**WHAT YOU NEED TO DO**
What you write must match exactly the lines from the one with "42408 (340, 1920)" through the last line of the material below.

**PROVIDED ENTRIES**
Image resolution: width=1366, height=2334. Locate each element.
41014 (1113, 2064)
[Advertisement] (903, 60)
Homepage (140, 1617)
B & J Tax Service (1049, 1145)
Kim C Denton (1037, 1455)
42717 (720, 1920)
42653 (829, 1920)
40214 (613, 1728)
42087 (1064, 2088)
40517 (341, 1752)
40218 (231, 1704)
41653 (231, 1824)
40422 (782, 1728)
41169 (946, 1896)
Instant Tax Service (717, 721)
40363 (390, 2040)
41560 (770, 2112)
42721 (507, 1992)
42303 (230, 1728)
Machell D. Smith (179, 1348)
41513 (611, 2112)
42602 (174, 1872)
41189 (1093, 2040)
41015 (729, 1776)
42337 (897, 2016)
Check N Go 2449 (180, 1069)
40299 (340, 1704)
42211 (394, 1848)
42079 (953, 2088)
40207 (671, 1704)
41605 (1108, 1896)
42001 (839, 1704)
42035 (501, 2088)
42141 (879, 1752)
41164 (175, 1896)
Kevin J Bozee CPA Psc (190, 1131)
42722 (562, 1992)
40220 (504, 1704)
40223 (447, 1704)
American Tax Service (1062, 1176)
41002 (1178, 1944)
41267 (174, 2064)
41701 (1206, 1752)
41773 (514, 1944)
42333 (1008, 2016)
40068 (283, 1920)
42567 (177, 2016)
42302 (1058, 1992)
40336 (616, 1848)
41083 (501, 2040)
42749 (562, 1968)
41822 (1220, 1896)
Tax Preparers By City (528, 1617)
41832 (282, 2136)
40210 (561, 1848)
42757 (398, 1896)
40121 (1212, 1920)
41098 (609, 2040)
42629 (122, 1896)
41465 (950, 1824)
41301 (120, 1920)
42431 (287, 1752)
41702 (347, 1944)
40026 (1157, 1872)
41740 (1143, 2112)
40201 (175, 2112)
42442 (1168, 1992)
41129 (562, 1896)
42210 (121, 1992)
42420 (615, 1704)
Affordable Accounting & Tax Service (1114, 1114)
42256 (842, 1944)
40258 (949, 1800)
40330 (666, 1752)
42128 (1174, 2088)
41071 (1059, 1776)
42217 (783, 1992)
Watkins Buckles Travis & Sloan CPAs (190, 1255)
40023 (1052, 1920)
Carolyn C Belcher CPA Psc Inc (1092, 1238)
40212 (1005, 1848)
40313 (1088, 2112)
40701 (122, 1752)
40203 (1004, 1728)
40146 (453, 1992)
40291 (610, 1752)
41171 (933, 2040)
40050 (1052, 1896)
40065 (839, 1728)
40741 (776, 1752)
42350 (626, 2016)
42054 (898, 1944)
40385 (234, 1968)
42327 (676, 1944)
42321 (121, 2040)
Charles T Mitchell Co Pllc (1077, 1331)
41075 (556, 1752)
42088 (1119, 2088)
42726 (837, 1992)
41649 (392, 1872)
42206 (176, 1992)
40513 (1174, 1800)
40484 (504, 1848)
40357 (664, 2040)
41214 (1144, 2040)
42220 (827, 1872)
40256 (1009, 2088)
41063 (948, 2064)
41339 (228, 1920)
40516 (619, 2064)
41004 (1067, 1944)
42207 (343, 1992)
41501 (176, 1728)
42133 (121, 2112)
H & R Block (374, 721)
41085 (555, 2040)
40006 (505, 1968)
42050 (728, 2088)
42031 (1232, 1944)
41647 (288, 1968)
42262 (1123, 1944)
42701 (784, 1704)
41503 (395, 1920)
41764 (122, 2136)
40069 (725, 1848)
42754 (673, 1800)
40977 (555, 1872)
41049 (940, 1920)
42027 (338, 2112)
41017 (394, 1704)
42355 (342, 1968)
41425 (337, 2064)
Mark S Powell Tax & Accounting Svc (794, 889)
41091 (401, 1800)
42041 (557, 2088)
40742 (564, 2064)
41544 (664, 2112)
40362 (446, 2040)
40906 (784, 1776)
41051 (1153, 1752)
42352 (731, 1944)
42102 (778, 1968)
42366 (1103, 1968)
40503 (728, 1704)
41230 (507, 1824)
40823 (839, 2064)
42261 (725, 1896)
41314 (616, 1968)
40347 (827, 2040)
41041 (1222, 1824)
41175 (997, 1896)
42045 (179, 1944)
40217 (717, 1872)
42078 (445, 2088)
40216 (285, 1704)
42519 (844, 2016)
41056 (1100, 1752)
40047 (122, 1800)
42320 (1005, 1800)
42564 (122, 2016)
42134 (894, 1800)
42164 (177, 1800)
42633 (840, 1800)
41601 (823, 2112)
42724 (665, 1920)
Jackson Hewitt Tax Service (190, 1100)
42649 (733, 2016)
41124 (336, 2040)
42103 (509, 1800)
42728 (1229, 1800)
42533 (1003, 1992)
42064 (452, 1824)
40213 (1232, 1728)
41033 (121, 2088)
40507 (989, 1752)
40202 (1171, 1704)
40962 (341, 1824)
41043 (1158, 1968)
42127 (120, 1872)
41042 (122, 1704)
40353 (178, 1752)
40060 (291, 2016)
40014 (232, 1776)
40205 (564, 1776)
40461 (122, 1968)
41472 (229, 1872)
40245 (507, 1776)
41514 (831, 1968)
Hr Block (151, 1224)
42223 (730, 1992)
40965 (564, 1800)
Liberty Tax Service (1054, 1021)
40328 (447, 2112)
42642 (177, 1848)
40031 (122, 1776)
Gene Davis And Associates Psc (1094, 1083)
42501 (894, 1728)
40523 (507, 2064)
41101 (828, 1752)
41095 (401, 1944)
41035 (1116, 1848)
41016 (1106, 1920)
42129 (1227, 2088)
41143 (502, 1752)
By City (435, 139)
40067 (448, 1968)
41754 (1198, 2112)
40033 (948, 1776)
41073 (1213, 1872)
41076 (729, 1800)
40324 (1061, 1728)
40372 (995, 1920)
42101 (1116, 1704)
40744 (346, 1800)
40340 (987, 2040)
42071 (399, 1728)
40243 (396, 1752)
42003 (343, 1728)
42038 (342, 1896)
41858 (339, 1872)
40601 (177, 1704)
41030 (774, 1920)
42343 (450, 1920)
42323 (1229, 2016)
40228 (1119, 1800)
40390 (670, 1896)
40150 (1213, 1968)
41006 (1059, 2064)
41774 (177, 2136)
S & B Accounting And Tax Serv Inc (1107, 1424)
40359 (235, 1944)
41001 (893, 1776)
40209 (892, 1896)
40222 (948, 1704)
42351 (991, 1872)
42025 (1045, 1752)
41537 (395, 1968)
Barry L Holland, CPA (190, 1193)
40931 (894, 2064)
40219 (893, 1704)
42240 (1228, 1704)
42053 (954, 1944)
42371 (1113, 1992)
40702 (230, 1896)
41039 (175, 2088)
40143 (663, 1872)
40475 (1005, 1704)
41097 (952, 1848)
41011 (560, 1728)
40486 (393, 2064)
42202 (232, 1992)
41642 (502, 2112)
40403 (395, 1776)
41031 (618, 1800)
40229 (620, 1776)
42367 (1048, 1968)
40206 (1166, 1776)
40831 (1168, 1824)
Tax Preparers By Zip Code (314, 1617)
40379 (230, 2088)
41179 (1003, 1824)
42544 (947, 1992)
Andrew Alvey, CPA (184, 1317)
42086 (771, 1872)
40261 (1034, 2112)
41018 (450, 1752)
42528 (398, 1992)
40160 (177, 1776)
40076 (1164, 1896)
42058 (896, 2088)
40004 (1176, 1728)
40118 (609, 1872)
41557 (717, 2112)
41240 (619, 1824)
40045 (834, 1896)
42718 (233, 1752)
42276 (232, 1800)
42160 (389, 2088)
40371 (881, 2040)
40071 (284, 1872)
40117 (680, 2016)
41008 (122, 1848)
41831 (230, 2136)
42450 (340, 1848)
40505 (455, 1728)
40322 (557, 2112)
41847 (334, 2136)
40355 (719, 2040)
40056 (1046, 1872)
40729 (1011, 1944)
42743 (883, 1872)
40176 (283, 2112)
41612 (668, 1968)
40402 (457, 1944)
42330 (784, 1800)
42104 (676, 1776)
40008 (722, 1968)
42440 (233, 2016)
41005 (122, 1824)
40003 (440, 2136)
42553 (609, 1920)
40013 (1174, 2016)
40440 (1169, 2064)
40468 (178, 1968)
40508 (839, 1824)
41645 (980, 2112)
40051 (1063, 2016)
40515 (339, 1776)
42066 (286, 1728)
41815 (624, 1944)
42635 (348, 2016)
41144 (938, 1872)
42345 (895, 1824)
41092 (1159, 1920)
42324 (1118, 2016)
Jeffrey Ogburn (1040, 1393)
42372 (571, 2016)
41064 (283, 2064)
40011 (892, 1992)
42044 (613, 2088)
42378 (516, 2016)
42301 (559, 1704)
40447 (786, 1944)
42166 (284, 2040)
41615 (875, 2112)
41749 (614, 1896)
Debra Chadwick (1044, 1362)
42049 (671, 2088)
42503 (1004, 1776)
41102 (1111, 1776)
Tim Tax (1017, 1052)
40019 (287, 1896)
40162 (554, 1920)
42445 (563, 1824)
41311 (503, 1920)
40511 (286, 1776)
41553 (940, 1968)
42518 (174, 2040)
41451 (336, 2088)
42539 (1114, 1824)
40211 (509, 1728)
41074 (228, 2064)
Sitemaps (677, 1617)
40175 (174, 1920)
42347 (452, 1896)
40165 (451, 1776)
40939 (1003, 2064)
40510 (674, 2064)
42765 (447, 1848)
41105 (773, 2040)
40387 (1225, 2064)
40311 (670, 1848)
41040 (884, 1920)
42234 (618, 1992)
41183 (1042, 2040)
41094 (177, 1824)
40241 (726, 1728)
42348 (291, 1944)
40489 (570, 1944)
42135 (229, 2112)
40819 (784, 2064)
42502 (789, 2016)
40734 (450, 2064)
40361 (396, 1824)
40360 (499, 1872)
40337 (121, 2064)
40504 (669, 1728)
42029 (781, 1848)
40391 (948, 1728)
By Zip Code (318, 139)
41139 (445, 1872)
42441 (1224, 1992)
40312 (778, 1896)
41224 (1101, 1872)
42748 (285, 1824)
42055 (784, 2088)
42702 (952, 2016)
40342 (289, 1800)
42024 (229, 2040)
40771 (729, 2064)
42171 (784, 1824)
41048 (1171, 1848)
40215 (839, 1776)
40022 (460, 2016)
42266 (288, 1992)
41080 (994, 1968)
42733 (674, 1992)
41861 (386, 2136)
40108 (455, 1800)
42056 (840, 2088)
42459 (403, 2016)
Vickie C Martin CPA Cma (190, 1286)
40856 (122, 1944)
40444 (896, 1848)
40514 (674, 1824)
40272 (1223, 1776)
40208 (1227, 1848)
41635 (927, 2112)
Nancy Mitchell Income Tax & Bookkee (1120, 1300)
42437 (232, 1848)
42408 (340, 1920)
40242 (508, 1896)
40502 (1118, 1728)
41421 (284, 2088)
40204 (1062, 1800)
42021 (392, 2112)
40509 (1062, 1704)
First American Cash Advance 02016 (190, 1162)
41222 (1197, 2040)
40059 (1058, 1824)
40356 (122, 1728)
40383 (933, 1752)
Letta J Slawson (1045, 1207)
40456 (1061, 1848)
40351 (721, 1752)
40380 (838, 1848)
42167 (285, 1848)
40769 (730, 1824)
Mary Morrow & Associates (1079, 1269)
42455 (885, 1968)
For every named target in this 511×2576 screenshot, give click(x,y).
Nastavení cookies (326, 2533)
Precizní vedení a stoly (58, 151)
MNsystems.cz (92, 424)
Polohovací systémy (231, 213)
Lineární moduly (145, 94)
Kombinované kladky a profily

**ANSWER SPACE**
42408 (340, 1920)
40242 (508, 1896)
40502 (1118, 1728)
41421 (284, 2088)
40204 (1062, 1800)
42021 (392, 2112)
40509 (1062, 1704)
First American Cash Advance 02016 (190, 1162)
41222 (1197, 2040)
40059 (1058, 1824)
40356 (122, 1728)
40383 (933, 1752)
Letta J Slawson (1045, 1207)
40456 (1061, 1848)
40351 (721, 1752)
40380 (838, 1848)
42167 (285, 1848)
40769 (730, 1824)
Mary Morrow & Associates (1079, 1269)
42455 (885, 1968)
For every named target in this 511×2576 screenshot, give click(x,y).
Nastavení cookies (326, 2533)
Precizní vedení a stoly (58, 151)
MNsystems.cz (92, 424)
Polohovací systémy (231, 213)
Lineární moduly (145, 94)
Kombinované kladky a profily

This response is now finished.